Goal — List each line of the listing below that contains the word "pixels". Case counts.

Element and text position data:
•••••

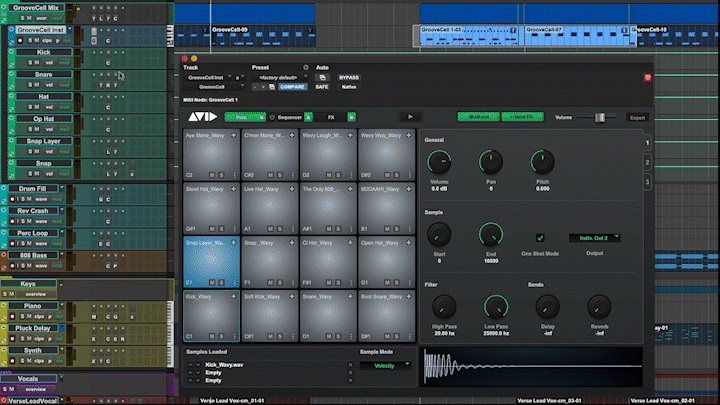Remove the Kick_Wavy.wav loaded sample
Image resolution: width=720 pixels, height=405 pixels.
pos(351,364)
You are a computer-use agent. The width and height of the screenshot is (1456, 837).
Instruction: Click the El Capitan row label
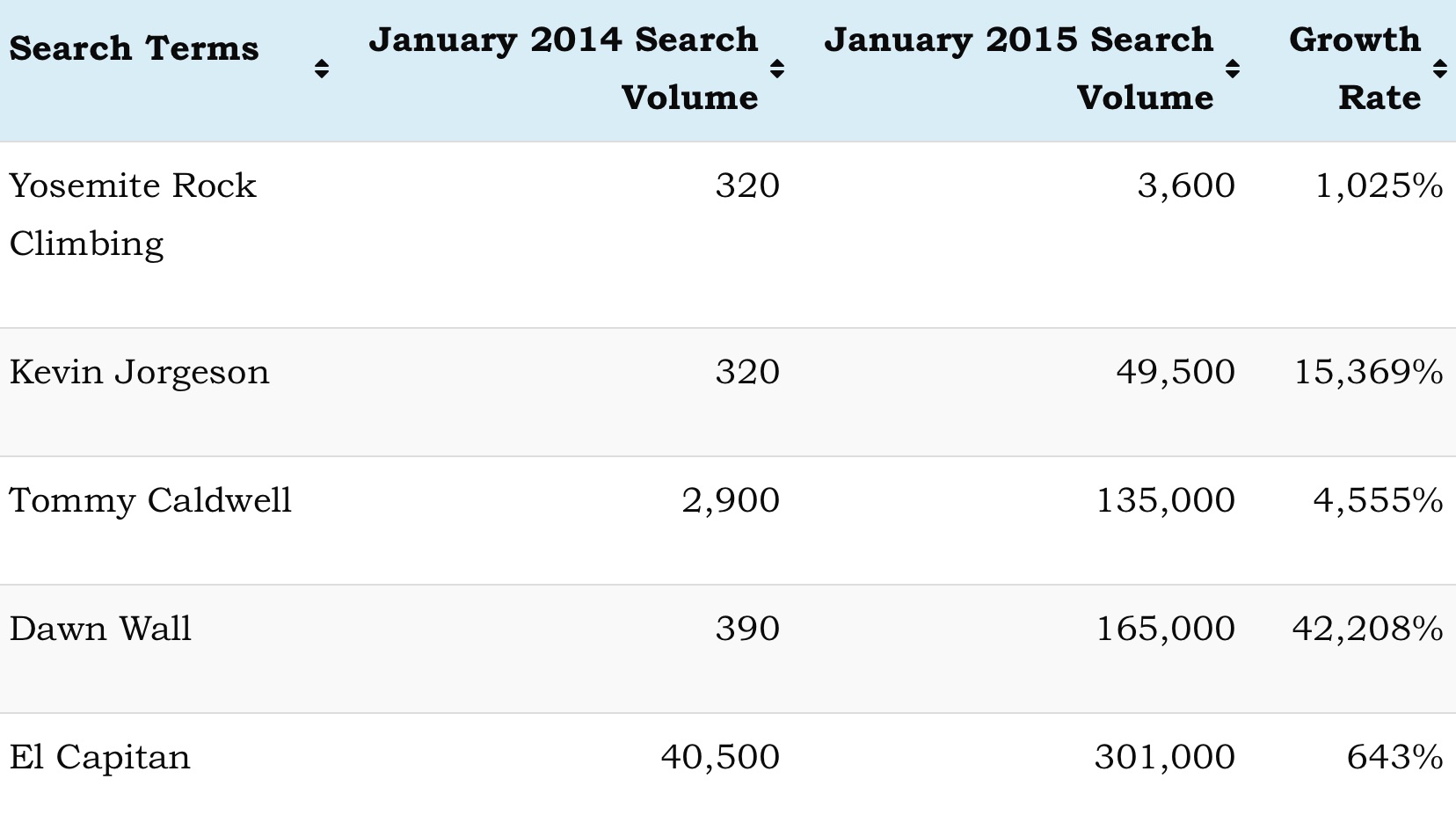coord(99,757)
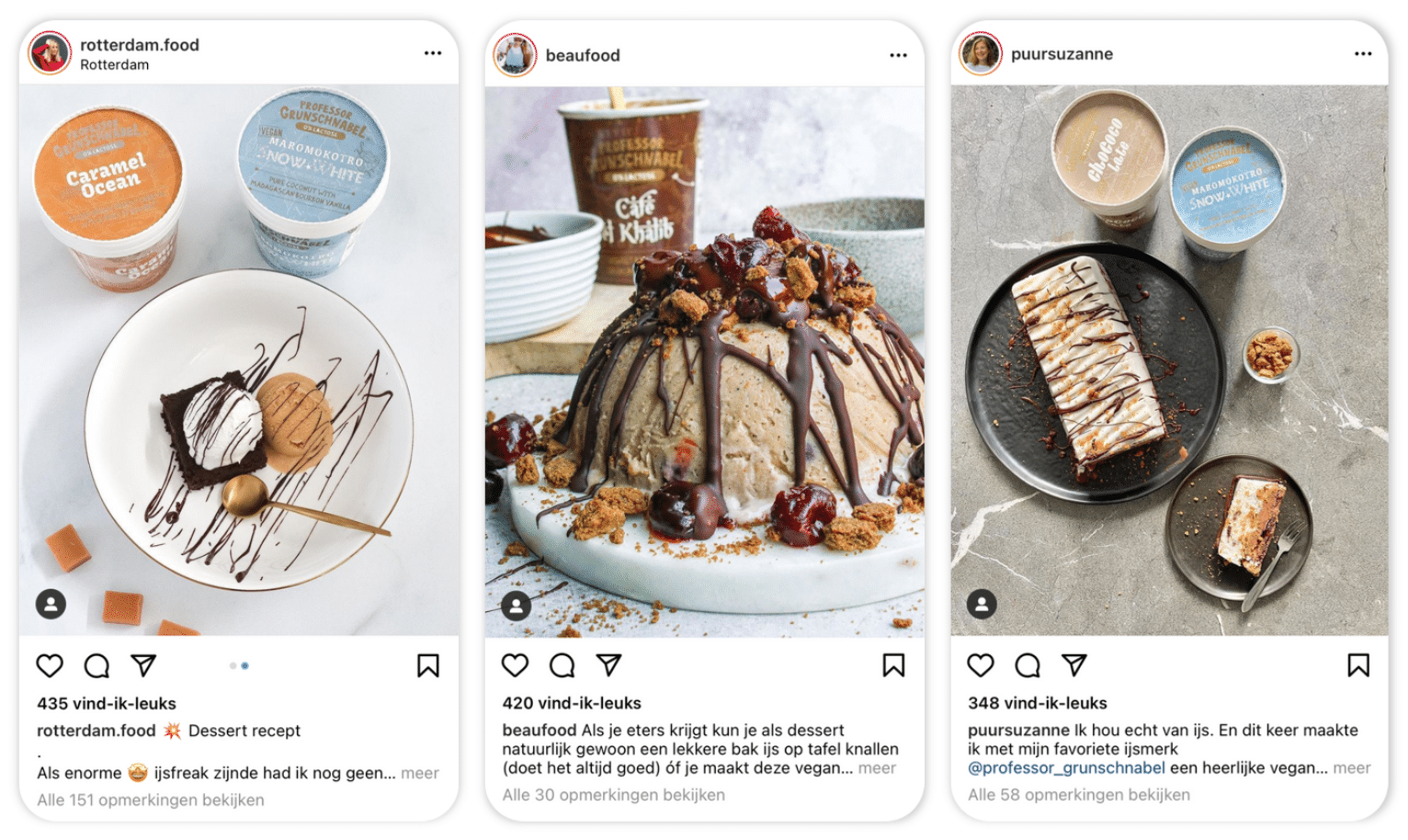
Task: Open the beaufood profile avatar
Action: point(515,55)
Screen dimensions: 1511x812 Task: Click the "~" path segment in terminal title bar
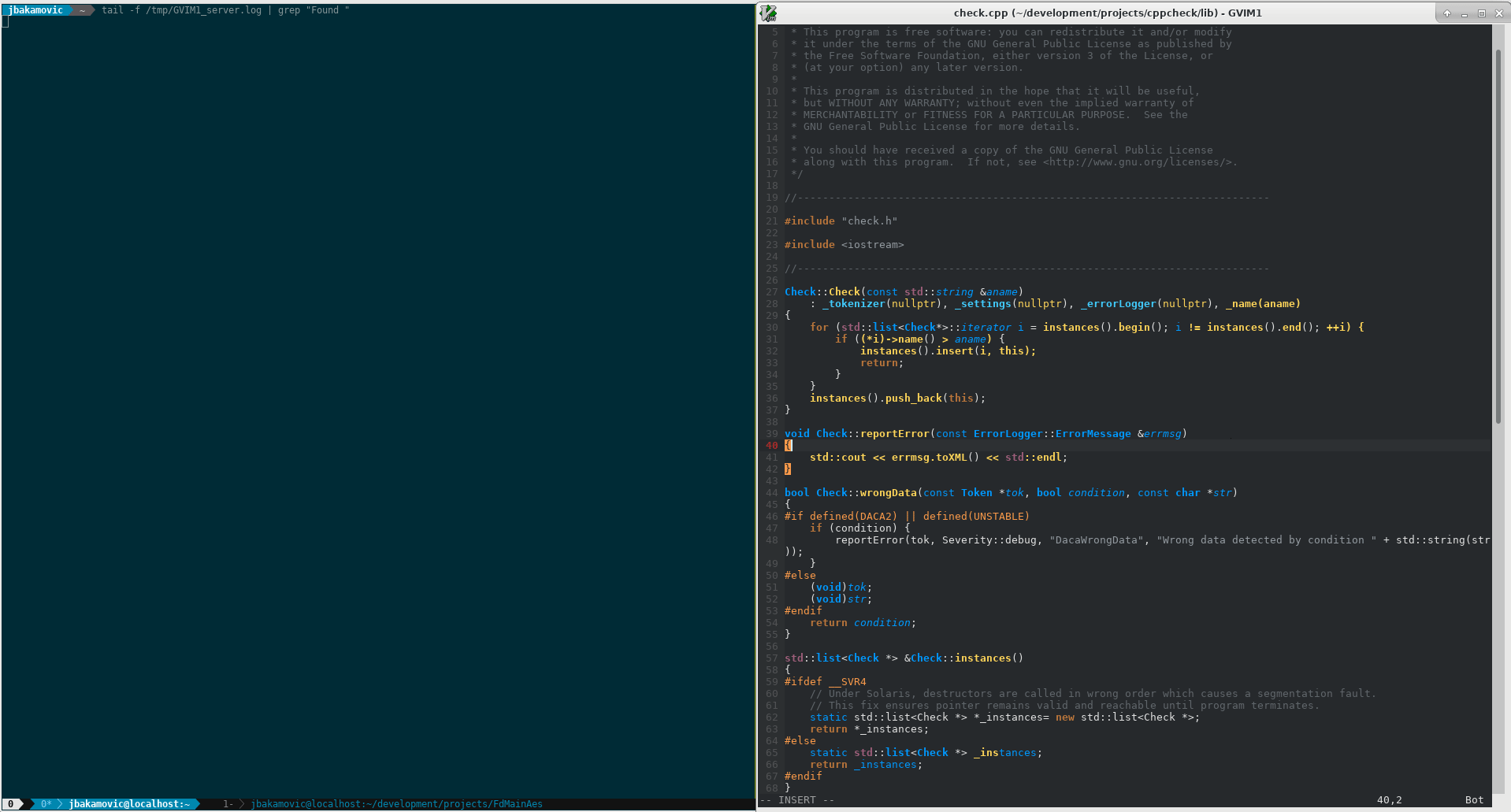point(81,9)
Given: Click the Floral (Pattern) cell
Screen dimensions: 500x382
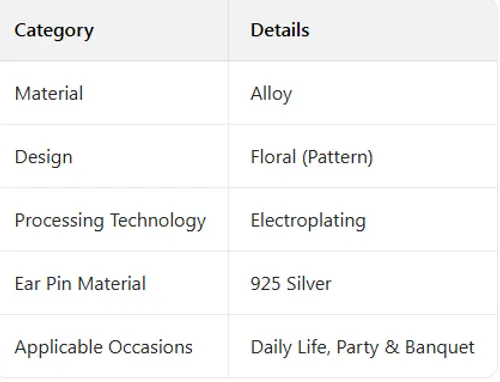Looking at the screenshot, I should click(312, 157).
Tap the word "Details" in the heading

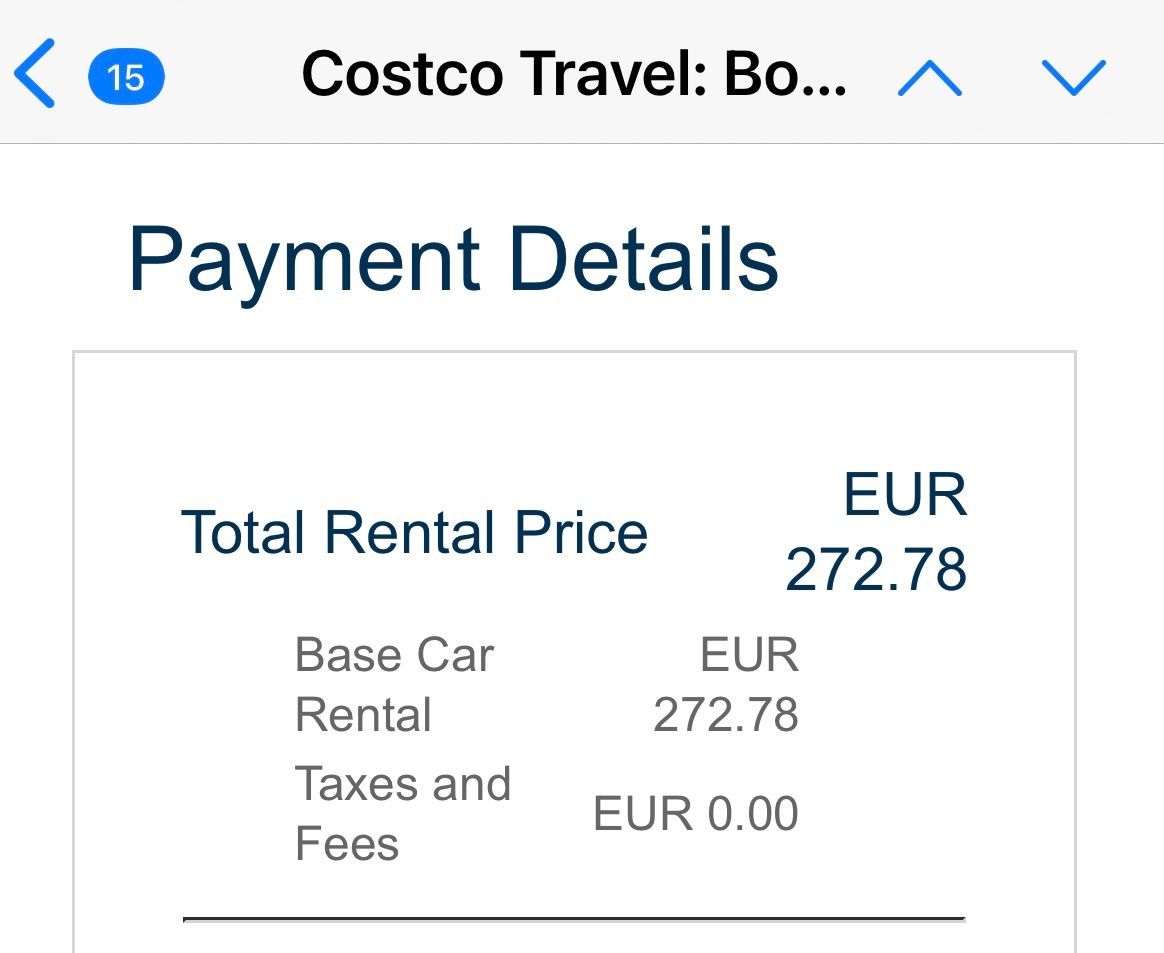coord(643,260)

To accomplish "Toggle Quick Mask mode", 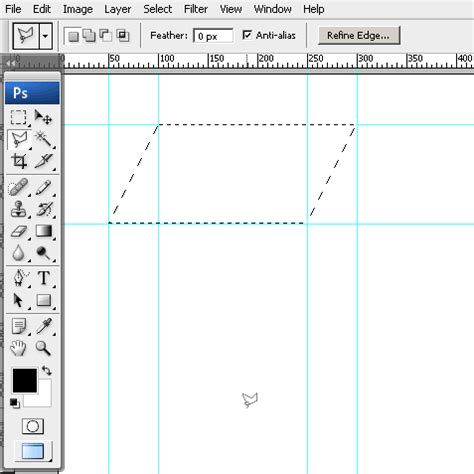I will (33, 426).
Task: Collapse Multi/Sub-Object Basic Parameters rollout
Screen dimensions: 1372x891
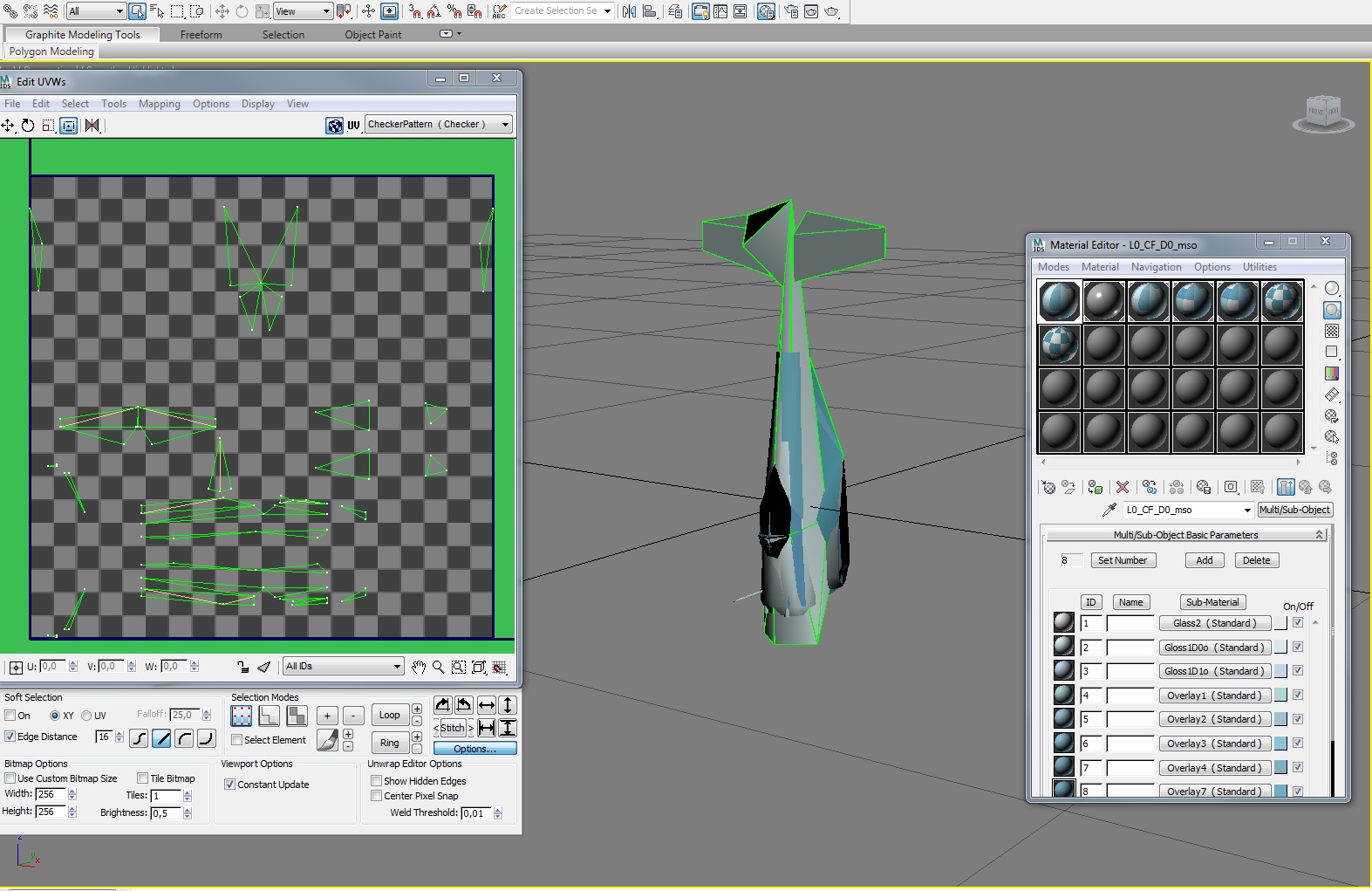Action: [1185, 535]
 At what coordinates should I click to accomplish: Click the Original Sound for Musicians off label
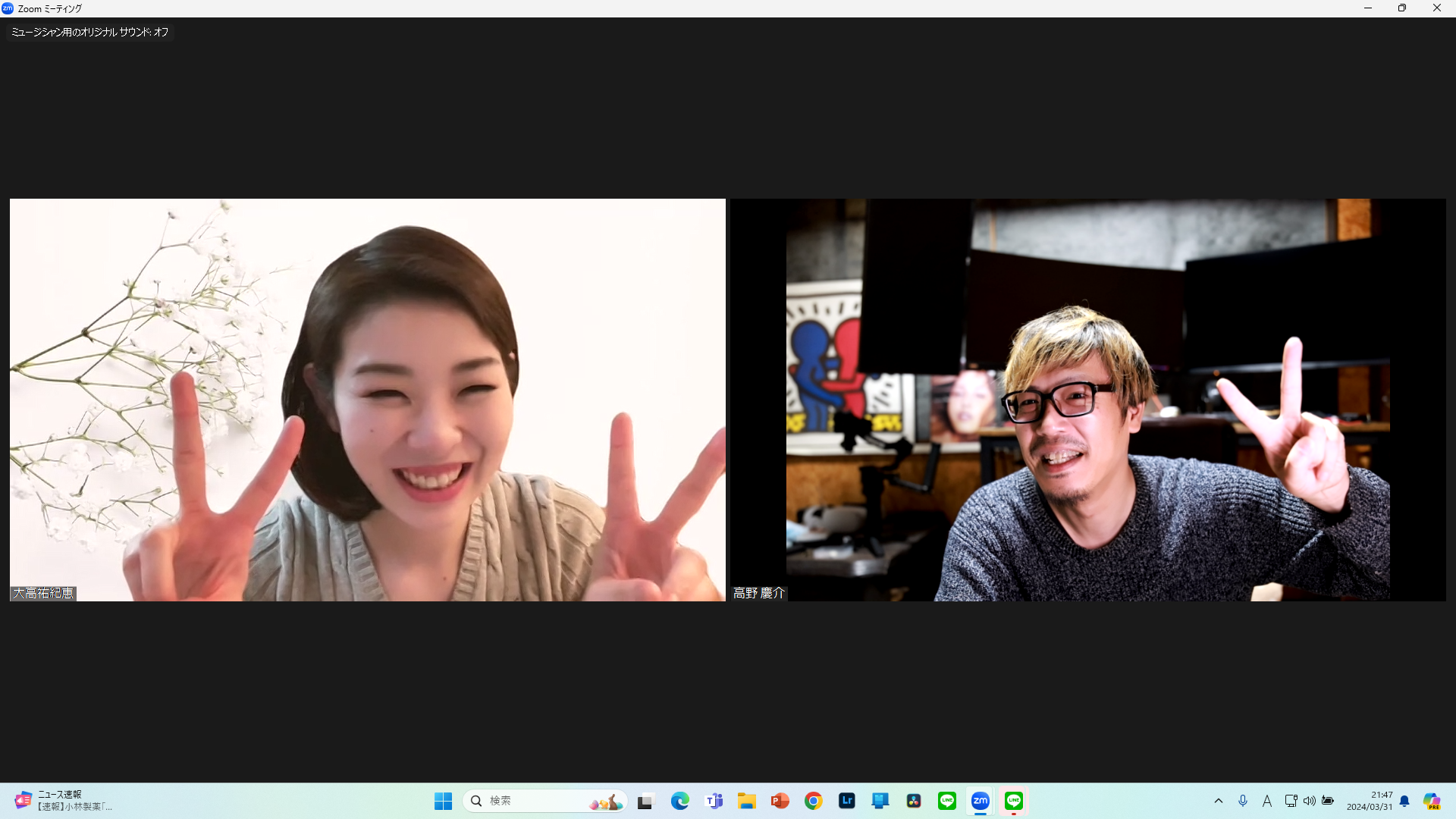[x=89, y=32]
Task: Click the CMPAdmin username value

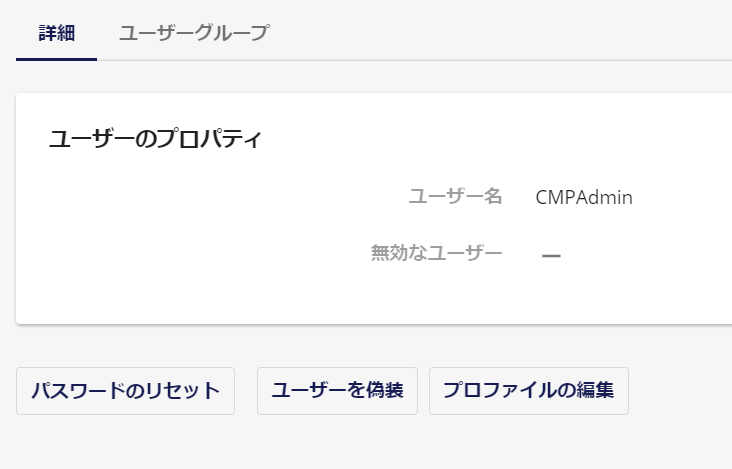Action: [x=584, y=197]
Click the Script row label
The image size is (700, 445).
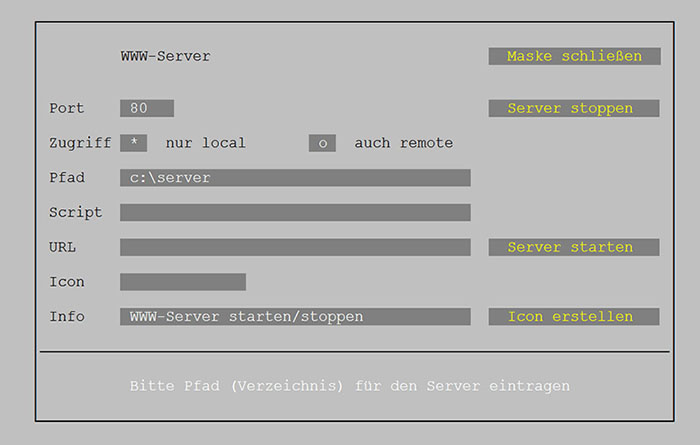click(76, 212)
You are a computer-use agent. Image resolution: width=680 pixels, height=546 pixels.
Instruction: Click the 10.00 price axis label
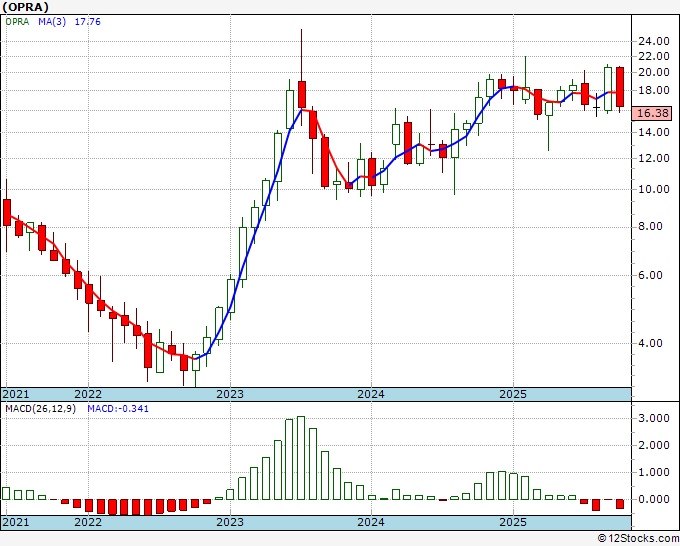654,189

•••••

Answer to the task —
Image resolution: width=720 pixels, height=405 pixels.
You are a computer-use agent. Image resolution: width=680 pixels, height=546 pixels.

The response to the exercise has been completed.